» Exercise instructions
Exclude the pictures, then repeat the remaining data exactly.

» Data excerpts
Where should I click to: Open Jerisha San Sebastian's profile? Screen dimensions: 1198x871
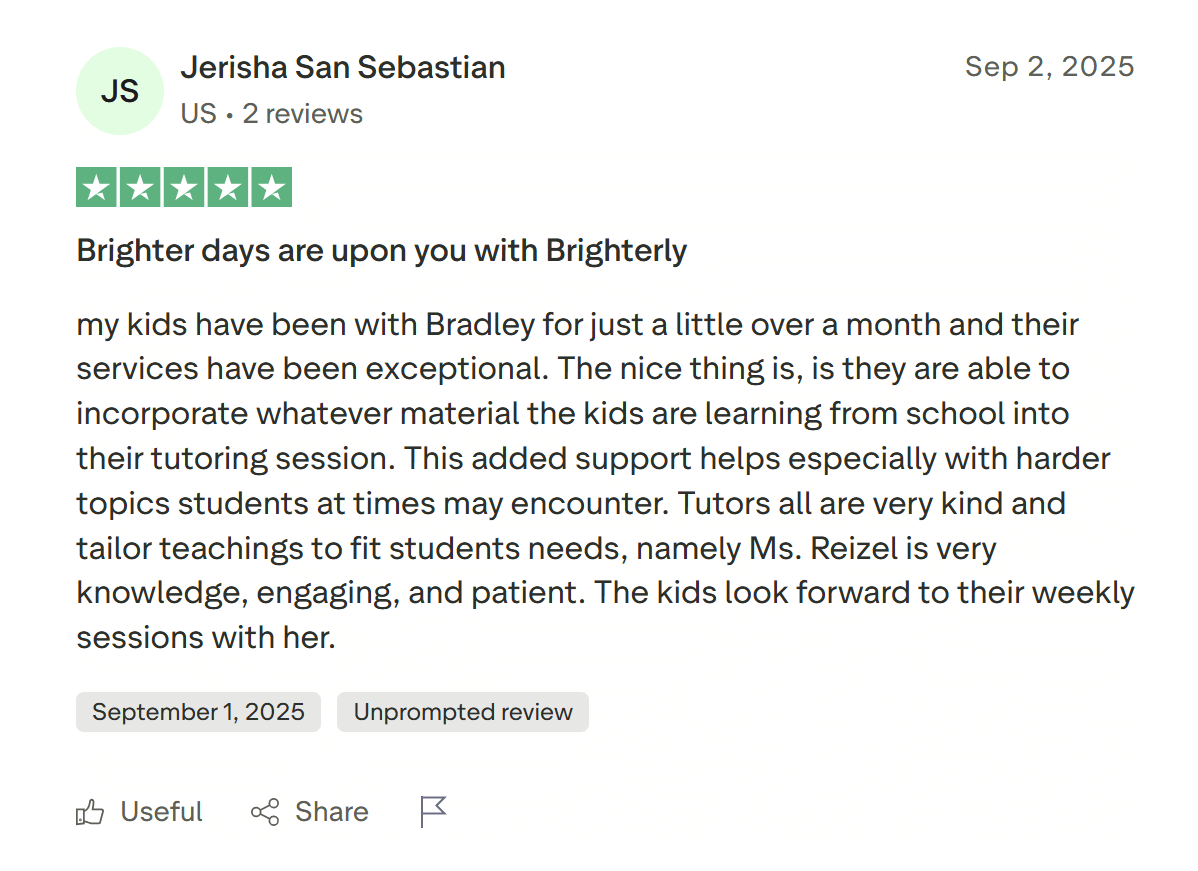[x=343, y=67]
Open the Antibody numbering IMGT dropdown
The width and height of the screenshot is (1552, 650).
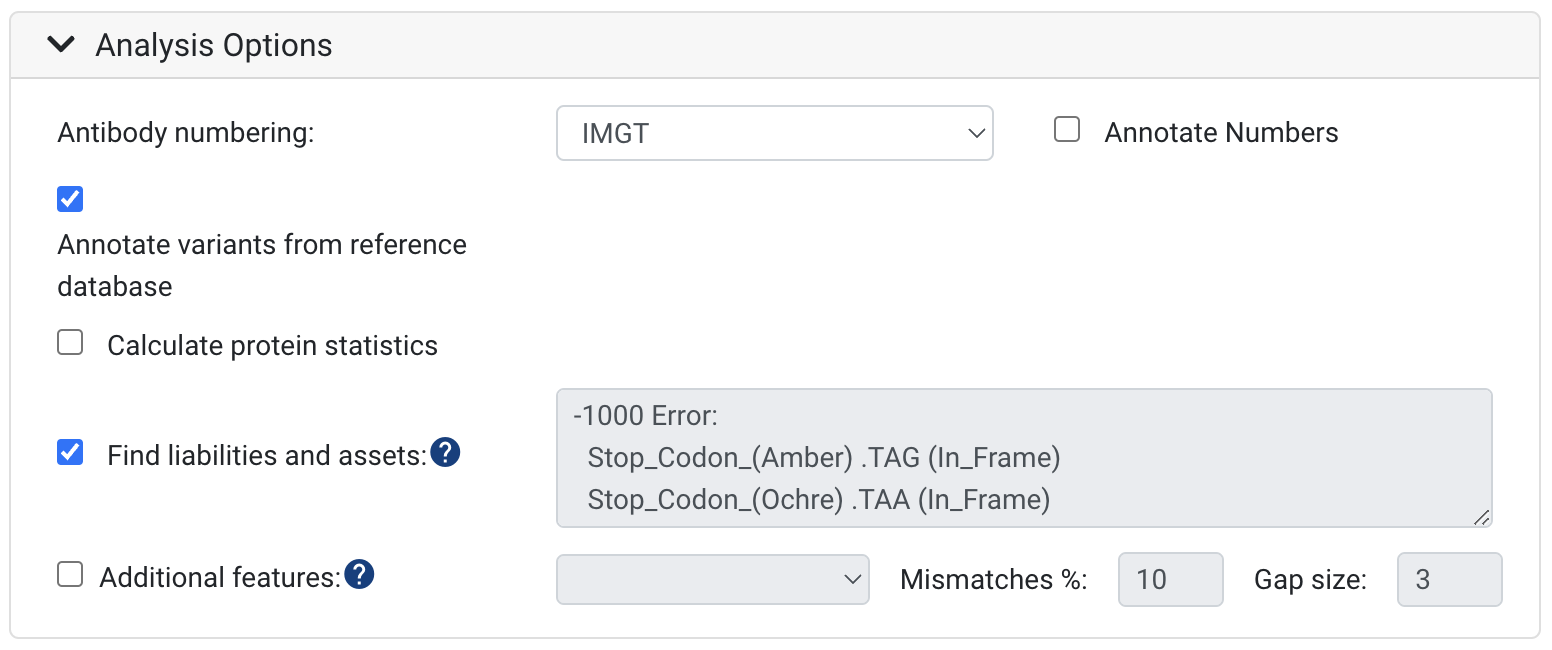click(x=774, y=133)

» Your response
Where should I click to: Open Jerisha San Sebastian's profile? Screen dimensions: 1198x871
[x=343, y=67]
Open the Antibody numbering IMGT dropdown
The width and height of the screenshot is (1552, 650).
click(x=774, y=133)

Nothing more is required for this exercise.